The hovering platform is made of a lightweight material with the look of wood. It blends in with the surroundings. The open face is guarded by an invisible, restrictive energy field that allows air flow but prevents anyone from falling off the edge and plummeting to a horrifying death. Grisholm passes out enhanced telescopic eyewear, and I’m able to observe the combatants on the field below us as if I’m standing right above them.

He points out his favorites. He has a surprising understanding of their skill sets and knows details down to their vitamin supplements. One combatant is his particular favorite—a man by the name of MacGregor Sword. He’s a redheaded twenty-three-year-old man of epic proportions. I note that MacGregor holds back from aggressive training today. I mention as much to Grisholm.

“It’s strategy,” Grisholm says with assurance. “He doesn’t want others to know how skilled he is.”

“It’s pain, Grisholm,” I reply, “not strategy. He likely has a hamstring tear. See the back of his left leg? Notice how the muscle looks lumpy? It’s going to pop soon, and he’ll be useless until it’s fixed. He’s probably taking all kinds of medications to numb it.
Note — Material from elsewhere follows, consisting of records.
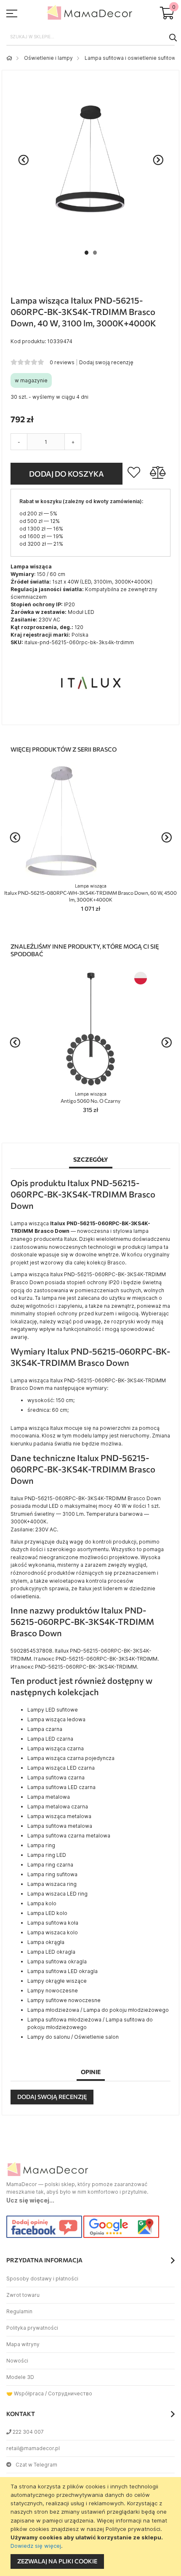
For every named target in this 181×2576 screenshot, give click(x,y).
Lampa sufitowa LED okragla (62, 1971)
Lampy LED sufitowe (52, 1710)
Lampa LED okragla (51, 1952)
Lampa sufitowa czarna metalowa (68, 1835)
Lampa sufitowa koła (52, 1923)
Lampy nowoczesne (52, 1990)
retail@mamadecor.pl (33, 2448)
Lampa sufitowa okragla (57, 1961)
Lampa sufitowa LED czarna (61, 1787)
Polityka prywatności (32, 2328)
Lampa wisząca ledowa (56, 1719)
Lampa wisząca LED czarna (61, 1768)
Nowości (17, 2360)
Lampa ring (41, 1845)
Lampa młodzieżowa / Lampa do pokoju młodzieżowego (98, 2010)
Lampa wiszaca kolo (52, 1932)
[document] (92, 2526)
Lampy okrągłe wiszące (57, 1981)
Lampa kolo (41, 1903)
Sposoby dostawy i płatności (42, 2278)
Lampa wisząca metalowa (59, 1816)
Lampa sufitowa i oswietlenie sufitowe (132, 58)
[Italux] (90, 712)
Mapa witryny (23, 2344)
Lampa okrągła (45, 1942)
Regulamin (19, 2311)
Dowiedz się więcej (36, 2545)
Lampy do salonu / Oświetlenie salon (73, 2037)
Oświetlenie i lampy (48, 58)
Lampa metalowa (48, 1797)
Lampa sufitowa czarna (56, 1777)
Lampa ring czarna (50, 1864)
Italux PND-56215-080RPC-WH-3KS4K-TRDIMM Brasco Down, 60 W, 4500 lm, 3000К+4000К (90, 892)
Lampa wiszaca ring (52, 1884)
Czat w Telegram (36, 2464)
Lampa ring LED (46, 1855)
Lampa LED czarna (50, 1739)
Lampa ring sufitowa (52, 1874)
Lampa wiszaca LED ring (57, 1894)
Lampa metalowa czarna (57, 1806)
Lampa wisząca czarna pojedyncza (70, 1758)
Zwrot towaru (23, 2295)
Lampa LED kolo (47, 1913)
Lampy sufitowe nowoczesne (64, 2000)
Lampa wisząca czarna (55, 1748)
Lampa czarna (44, 1729)
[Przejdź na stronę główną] (9, 58)
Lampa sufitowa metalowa (59, 1826)
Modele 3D (20, 2377)
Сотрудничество (70, 2393)
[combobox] (90, 37)
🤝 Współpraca (25, 2393)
Look at the way he’s clenching his jaw and favoring his other leg. An injury like that is excruciating and takes a few days to recover from, once the muscle is reconstructed. He only has a few days left until the Opening Ceremonies. It may not be enough time, and that’s if he has the merits to get it repaired. But he can’t back out, can he? Once he committed, he’s in whether he wants to be or not.” That part I say with no small amount of scorn.

Grisholm must think my scorn is for MacGregor, because he says, “What a scam artist! I bet the odds makers are counting on him keeping his mouth shut about his injury so they can capitalize on it.”

“Why would he reveal it?” Reykin asks sarcastically. His eyes look right through Grisholm. “It would let his adversaries know how to attack him effectively.”

“Well, you both need to keep it to yourselves,” Grisholm demands. “Uncovering the winner is only a small part of this. There are other bets along the way—like who won’t survive certain challenges.”

“Is there a way out of this for him, Grisholm?” I ask. MacGregor probably enlisted in The Trials when he was healthy. Now he’ll likely be killed in a gruesome exhibition.

“He chose this. He must live with it. Come to think of it, he has to die with it, too,” Grisholm quips.

Violence touches every part of my life. It’s unavoidable. It’s in every breath I take. Watching the competitors train, I begin to loathe myself for not using all my resources to put an end to it. They might have chosen to enroll in the Secondborn Trials, as Grisholm says, but doing so is a suicide note to the world: You’ve brought my spirit to its knees, and now you may rip apart my body as well. Some probably believe they have a chance, but most know they don’t. They just want their pain to end.